[PATCH] Fix boot freeze on machine with empty memory node

Jon Tollefson kniht at us.ibm.com
Fri Dec 5 15:10:49 EST 2008


Dave Hansen wrote:
> I got a bug report about a distro kernel not booting on a particular
> machine.  It would freeze during boot:
>
>   
>> ...
>> Could not find start_pfn for node 1
>> [boot]0015 Setup Done
>> Built 2 zonelists in Node order, mobility grouping on.  Total pages: 123783
>> Policy zone: DMA
>> Kernel command line:
>> [boot]0020 XICS Init
>> [boot]0021 XICS Done
>> PID hash table entries: 4096 (order: 12, 32768 bytes)
>> clocksource: timebase mult[7d0000] shift[22] registered
>> Console: colour dummy device 80x25
>> console handover: boot [udbg0] -> real [hvc0]
>> Dentry cache hash table entries: 1048576 (order: 7, 8388608 bytes)

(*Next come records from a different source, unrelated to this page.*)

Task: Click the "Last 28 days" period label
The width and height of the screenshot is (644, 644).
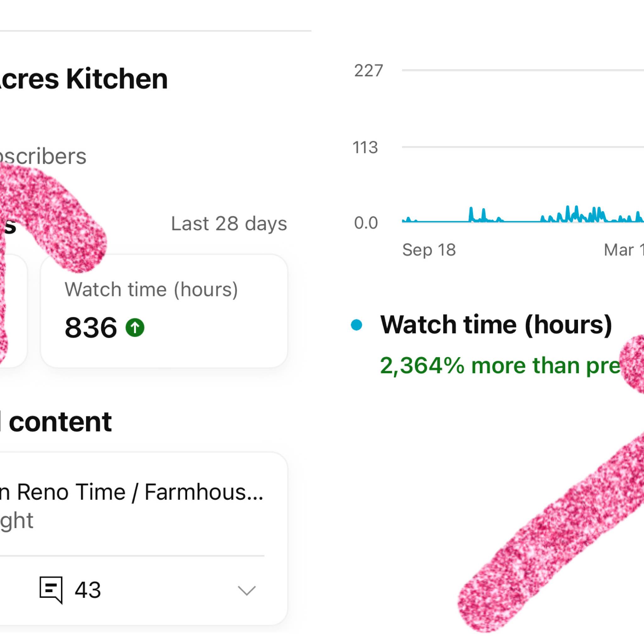Action: coord(229,223)
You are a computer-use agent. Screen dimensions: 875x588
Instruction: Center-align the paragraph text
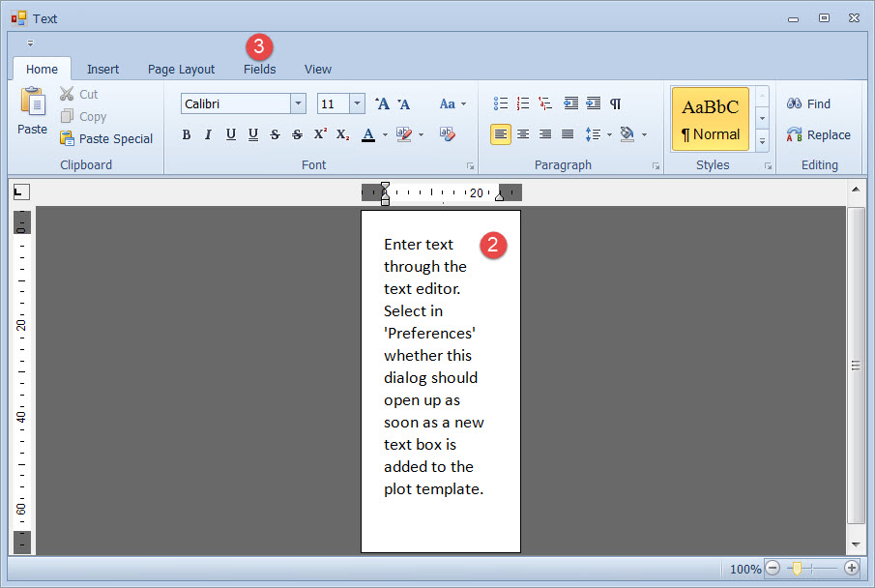coord(523,134)
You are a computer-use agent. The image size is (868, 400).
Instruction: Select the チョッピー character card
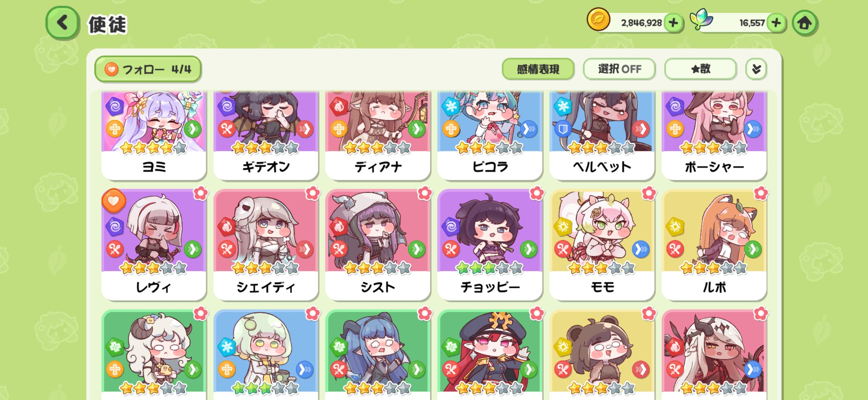[490, 245]
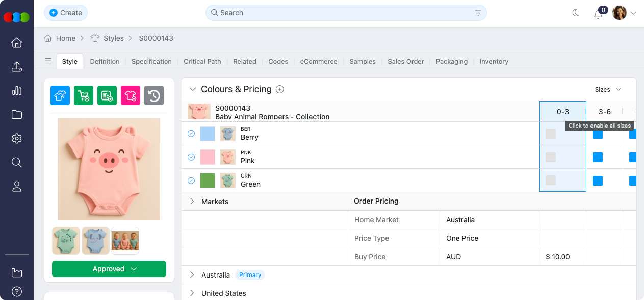Screen dimensions: 644x300
Task: Switch to the eCommerce tab
Action: click(318, 61)
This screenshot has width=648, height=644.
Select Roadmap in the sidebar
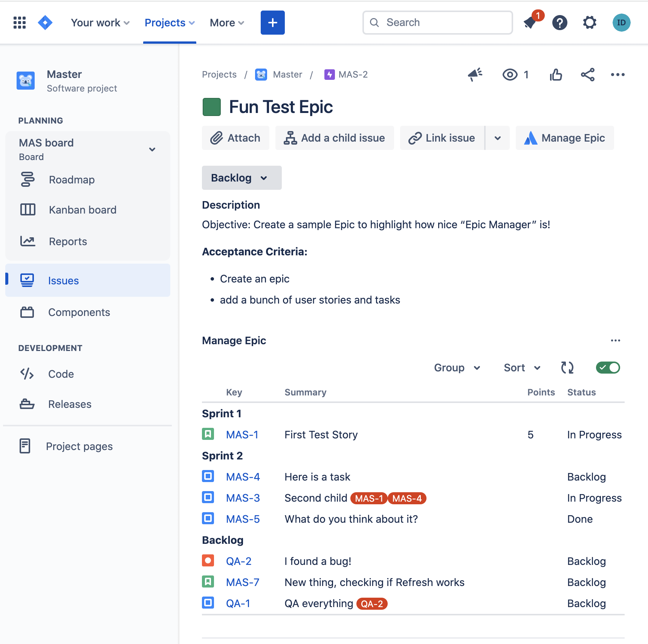coord(72,180)
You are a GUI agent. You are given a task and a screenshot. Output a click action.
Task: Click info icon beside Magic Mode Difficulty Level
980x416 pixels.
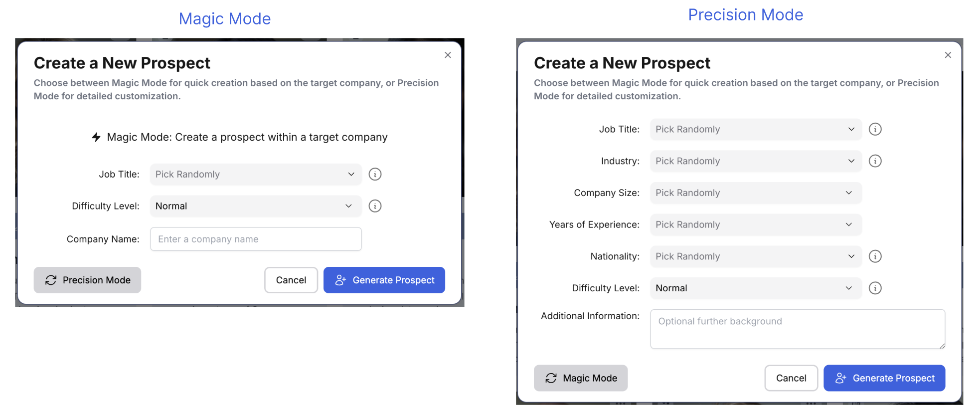(x=375, y=206)
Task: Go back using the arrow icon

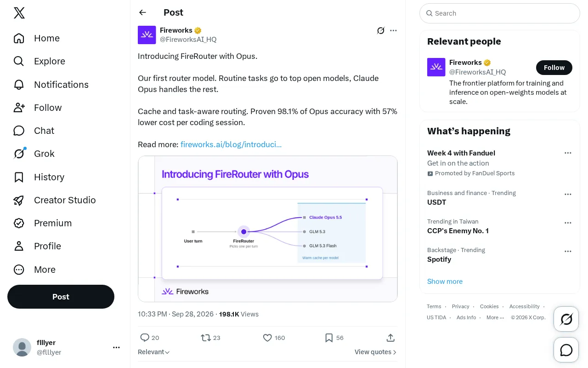Action: pos(143,12)
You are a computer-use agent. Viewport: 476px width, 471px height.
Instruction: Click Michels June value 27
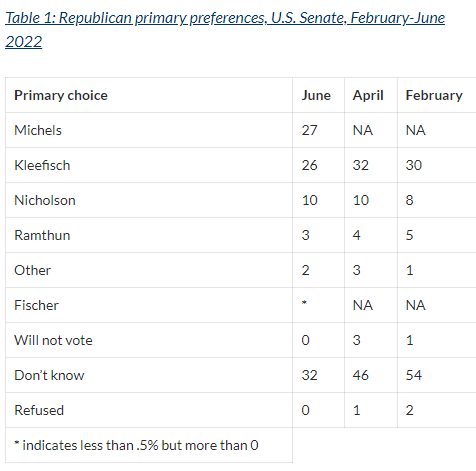click(x=310, y=130)
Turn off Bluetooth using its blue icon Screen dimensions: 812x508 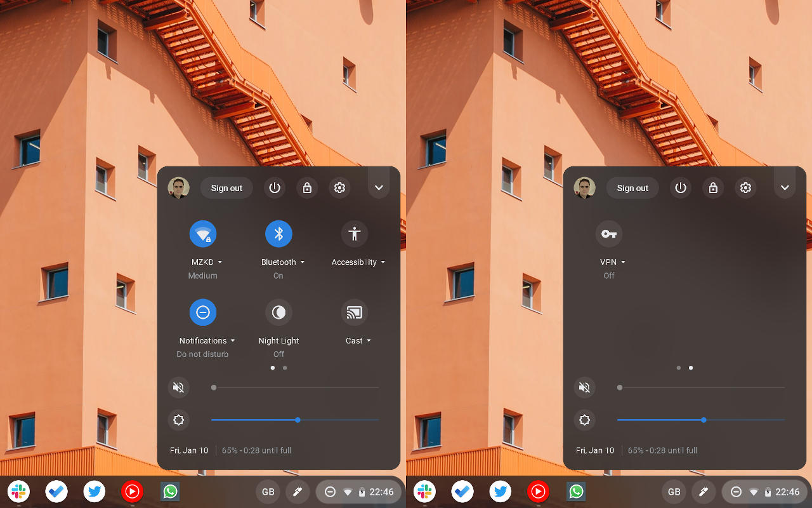pos(278,234)
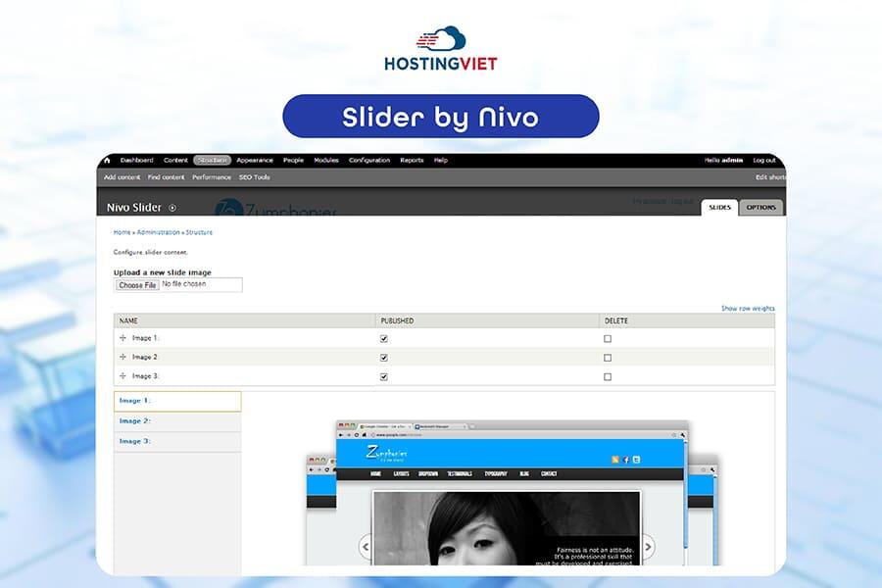The width and height of the screenshot is (882, 588).
Task: Click the Twitter icon in the slider preview
Action: (x=637, y=459)
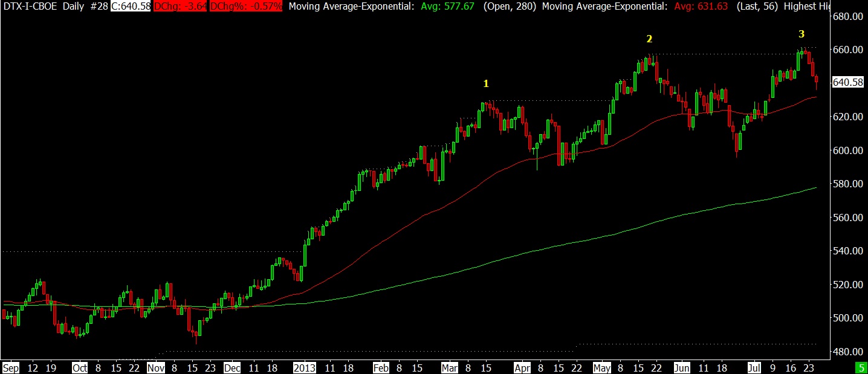Open the (Last, 56) moving average parameters

click(x=757, y=6)
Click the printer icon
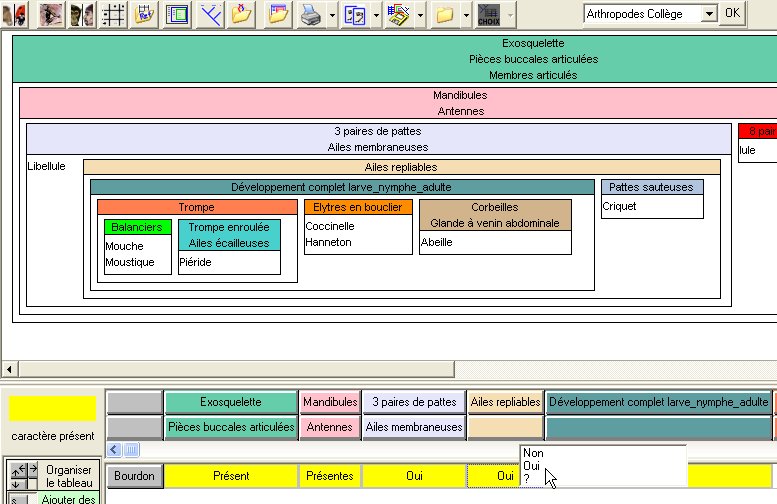 311,14
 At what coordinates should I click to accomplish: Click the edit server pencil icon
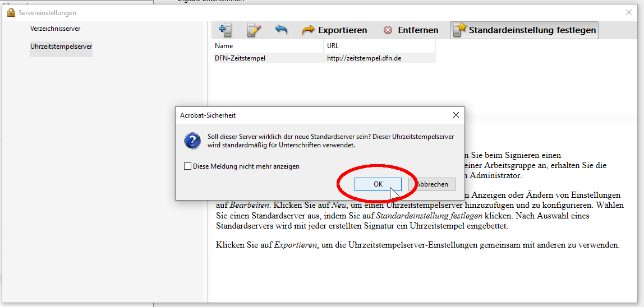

>> Inode-cache hash table entries: 524288 (order: 6, 4194304 bytes)
>> freeing bootmem node 0
>>     
>
> I've reproduced this on 2.6.27.7.  I'm pretty sure it is caused by this
> patch:
>
> http://git.kernel.org/gitweb.cgi?p=linux/kernel/git/torvalds/linux-2.6.git;a=commit;h=8f64e1f2d1e09267ac926e15090fd505c1c0cbcb
>
> The problem is that Jon took a loop which was (in psuedocode):
>
> 	for_each_node(nid)
> 		NODE_DATA(nid) = careful_alloc(nid);
> 		setup_bootmem(nid);
> 		reserve_node_bootmem(nid);
>
> and broke it up into:
>
> 	for_each_node(nid)
> 		NODE_DATA(nid) = careful_alloc(nid);
> 		setup_bootmem(nid);
> 	for_each_node(nid)
> 		reserve_node_bootmem(nid);
>
> The issue comes in when the 'careful_alloc()' is called on a node with
> no memory.  It falls back to using bootmem from a previously-initialized
> node.  But, bootmem has not yet been reserved when Jon's patch is
> applied.  It gives back bogus memory (0xc000000000000000) and pukes
> later in boot.
>
> The following patch collapses the loop back together.  It also breaks
> the mark_reserved_regions_for_nid() code out into a function and adds
> some comments.  I think a huge part of introducing this bug is because
> for loop was too long and hard to read.
>
> The actual bug fix here is the:
>
> +		if (end_pfn <= node->node_start_pfn ||
> +		    start_pfn >= node_end_pfn)
> +			continue;
>
> Signed-off-by: Dave Hansen <dave at linux.vnet.ibm.com>
>
> diff -ru linux-2.6.27.7.orig/arch/powerpc//mm/numa.c linux-2.6.27.7/arch/powerpc//mm/numa.c
> --- linux-2.6.27.7.orig/arch/powerpc//mm/numa.c	2008-11-20 17:02:37.000000000 -0600
> +++ linux-2.6.27.7/arch/powerpc//mm/numa.c	2008-11-24 15:53:35.000000000 -0600
> @@ -822,6 +822,67 @@
>  	.priority = 1 /* Must run before sched domains notifier. */
>  };
>
> +static void mark_reserved_regions_for_nid(int nid)
> +{
> +	struct pglist_data *node = NODE_DATA(nid);
> +	int i;
> +
> +	for (i = 0; i < lmb.reserved.cnt; i++) {
> +		unsigned long physbase = lmb.reserved.region[i].base;
> +		unsigned long size = lmb.reserved.region[i].size;
> +		unsigned long start_pfn = physbase >> PAGE_SHIFT;
> +		unsigned long end_pfn = ((physbase + size) >> PAGE_SHIFT);
> +		struct node_active_region node_ar;
> +		unsigned long node_end_pfn = node->node_start_pfn +
> +					     node->node_spanned_pages;
> +
> +		/*
> +		 * Check to make sure that this lmb.reserved area is
> +		 * within the bounds of the node that we care about.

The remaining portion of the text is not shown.